Impactos psicológicos

A gravidez não planejada é um medo enraizado nas mulheres. Um estudo da empresa farmacêutica Bayer em parceria com a Federação Brasileira das Associações de Ginecologia e Obstetrícia (Febrasgo) aponta que 62% das mulheres brasileiras já tiveram pelo menos uma gravidez não planejada. Numa geração como a nossa, que espera o momento ideal para engravidar, que precisa ter o emprego perfeito, o salário perfeito, a casa perfeita, morar na cidade perfeita, a família perfeita, esse dado assusta. Então as mulheres têm esperado esse status de “perfeição” chegar para maternar, sem perceber que é uma utopia se tornando grande potencial de frustração da mulher com a maternidade.

Sendo assim, temos mulheres que desenvolvem depressão com a gravidez. Toda a insegurança de não estar no momento perfeito, de não ser a pessoa perfeita, explode.
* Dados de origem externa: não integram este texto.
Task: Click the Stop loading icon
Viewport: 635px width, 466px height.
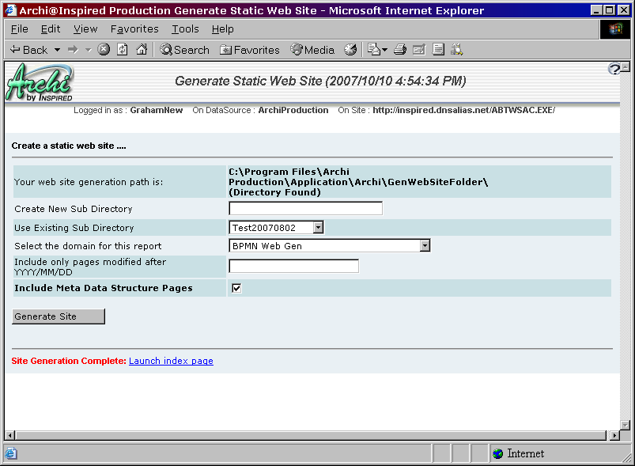Action: pyautogui.click(x=104, y=50)
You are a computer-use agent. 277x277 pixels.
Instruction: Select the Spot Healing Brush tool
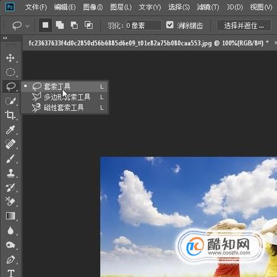(x=10, y=144)
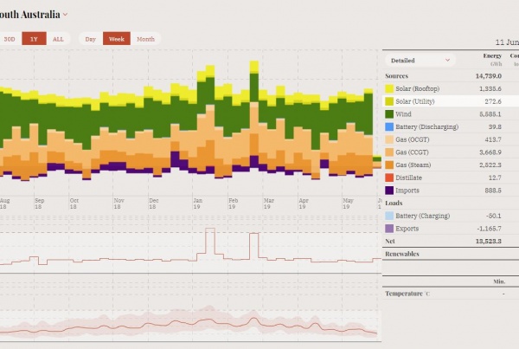
Task: Toggle the Wind green legend swatch
Action: 390,114
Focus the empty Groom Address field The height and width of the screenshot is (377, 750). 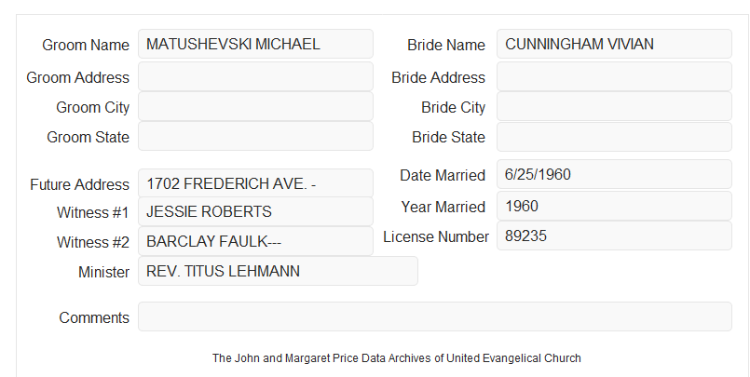(x=255, y=76)
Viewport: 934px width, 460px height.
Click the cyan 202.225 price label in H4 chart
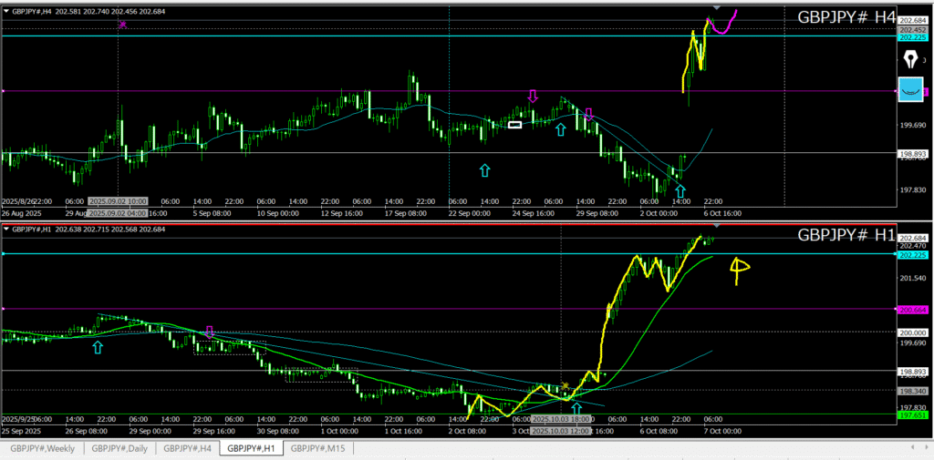[912, 37]
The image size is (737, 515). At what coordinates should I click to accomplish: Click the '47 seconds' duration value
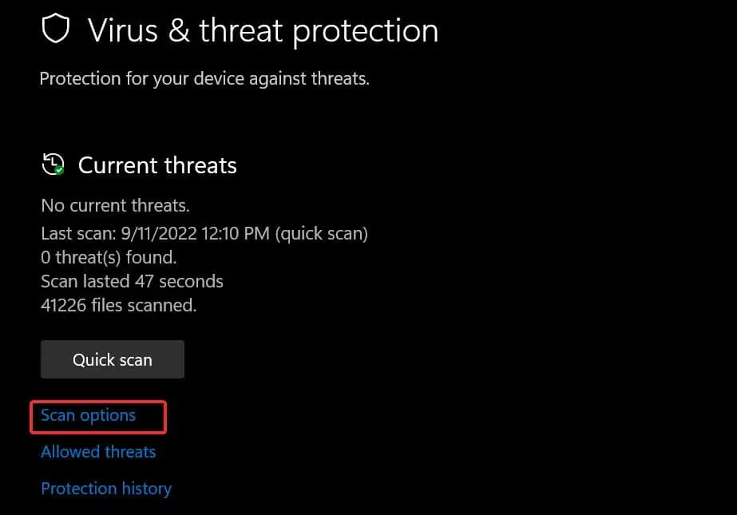(x=179, y=282)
Um estudo da Fiocruz de 2016 traz que uma em quatro mulheres apresentam sintomas de depressão ou baby blues. Esse é outro medo muito presente na fala das mulheres que questionam a maternidade. Sabe aquela fala de que quando nasce um filho nasce uma mãe? Então, não é bem assim que as coisas se dão. A relação mãe e filho é como qualquer outra relação da vida, ela se dá e se transforma a cada dia, sofre impactos do cotidiano, é mutável. Se essa relação ainda é atravessada por um processo depressivo é ainda mais complicado. O vínculo entre mãe e filho sofre perdas, por muitas vezes, irreparáveis.

Além das questões próprias, as mulheres têm questionado os parceiros. Percebendo que a paternidade não é exercida da forma da maternidade, as mulheres têm demorado mais na escolha do parceiro.

Portanto, boa parte dos argumentos que fazem as mulheres repensarem ter filhos está na construção da maternidade e o peso que ela traz consigo. É sobre o que é cobrado dessa mulher que vira mãe. Por isso urge que a sociedade repense a forma com a qual julga a maternidade e condena mulheres que não respondem exatamente ao que ela espera do que seja a função de mãe. Também é preciso que nós apaguemos a ideia de que toda mulher tem o desejo de ser mãe pelo simples fato de poder ser.